TASK TO CARRY OUT
Once the line with "Screen dimensions: 1482x782" is reached, output it and every line after it, exactly, through the end of the records below. Pictures are skipped.

RECORDS FOR THIS EXERCISE
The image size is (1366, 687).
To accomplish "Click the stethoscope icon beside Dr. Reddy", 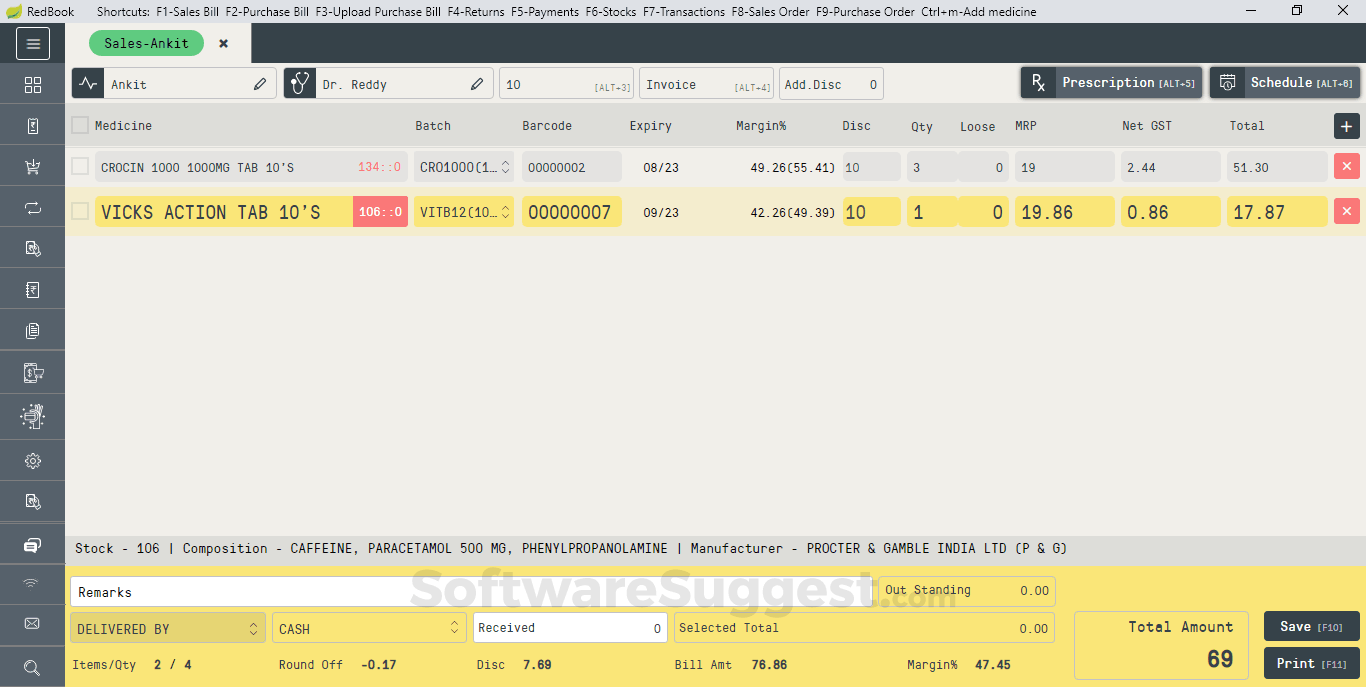I will point(299,83).
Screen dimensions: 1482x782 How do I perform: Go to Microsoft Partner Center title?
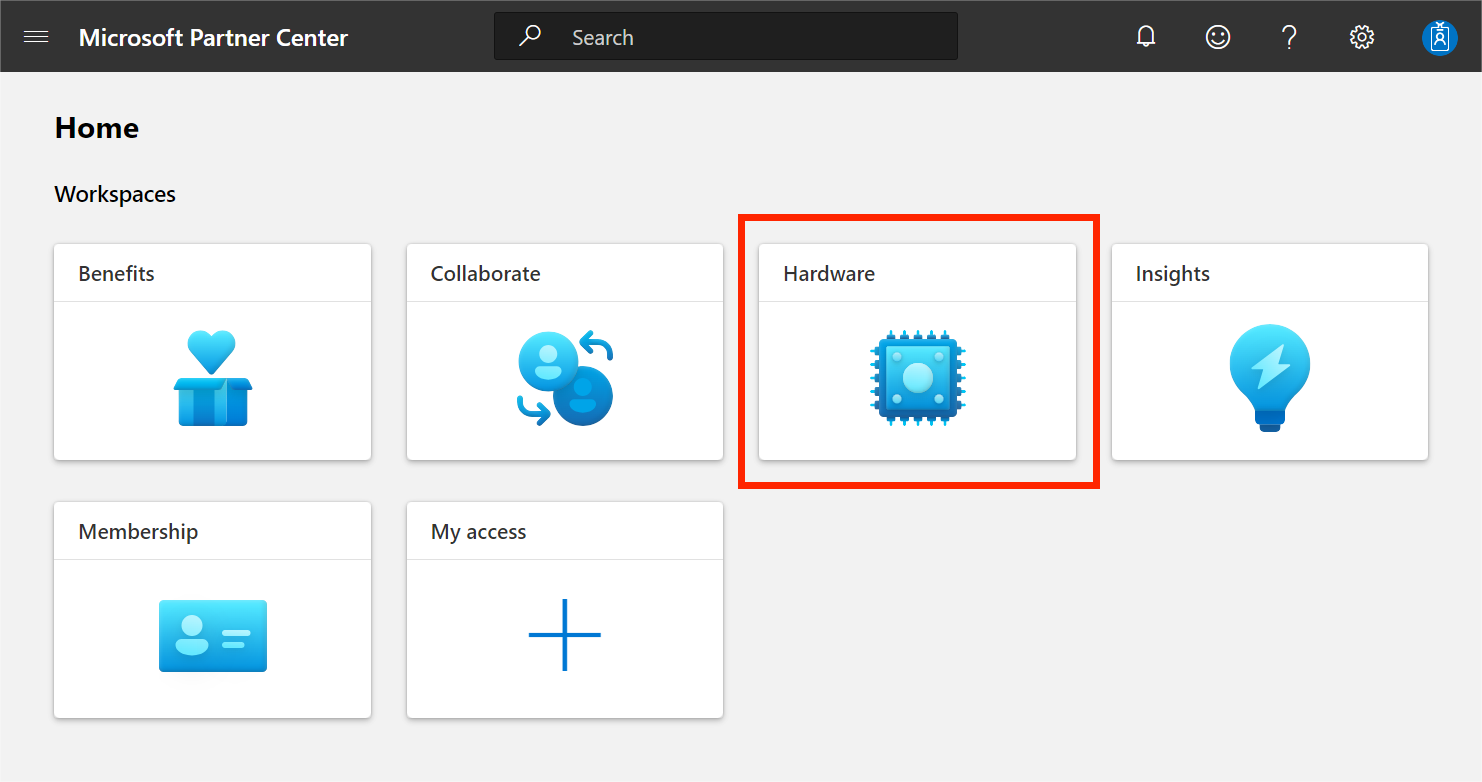coord(213,38)
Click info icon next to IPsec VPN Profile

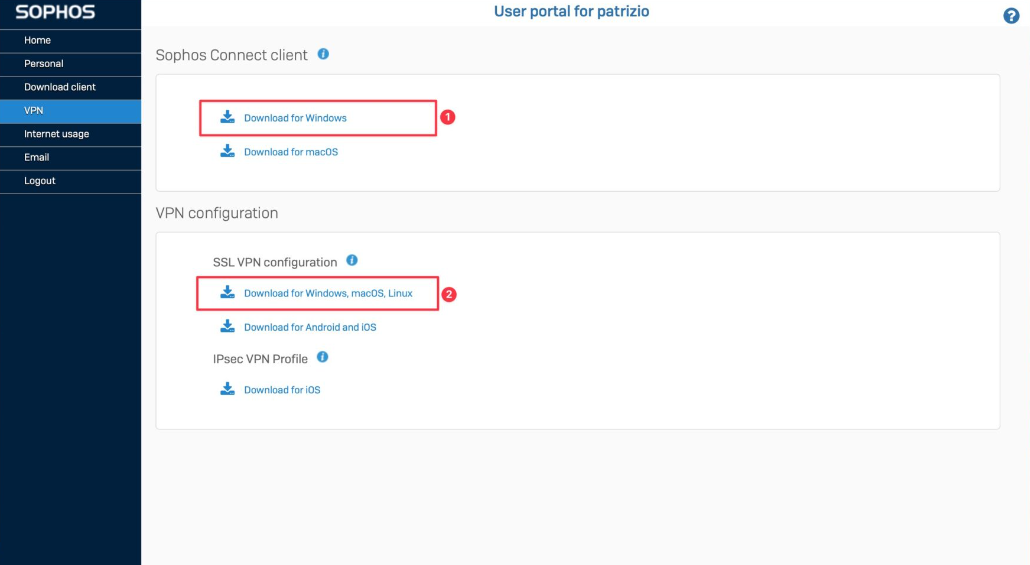(x=323, y=357)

SOLUTION TO THE EXERCISE
Screen dimensions: 1482x782 How do I perform: Go to Microsoft Partner Center title?
coord(213,38)
Click info icon next to IPsec VPN Profile

(x=323, y=357)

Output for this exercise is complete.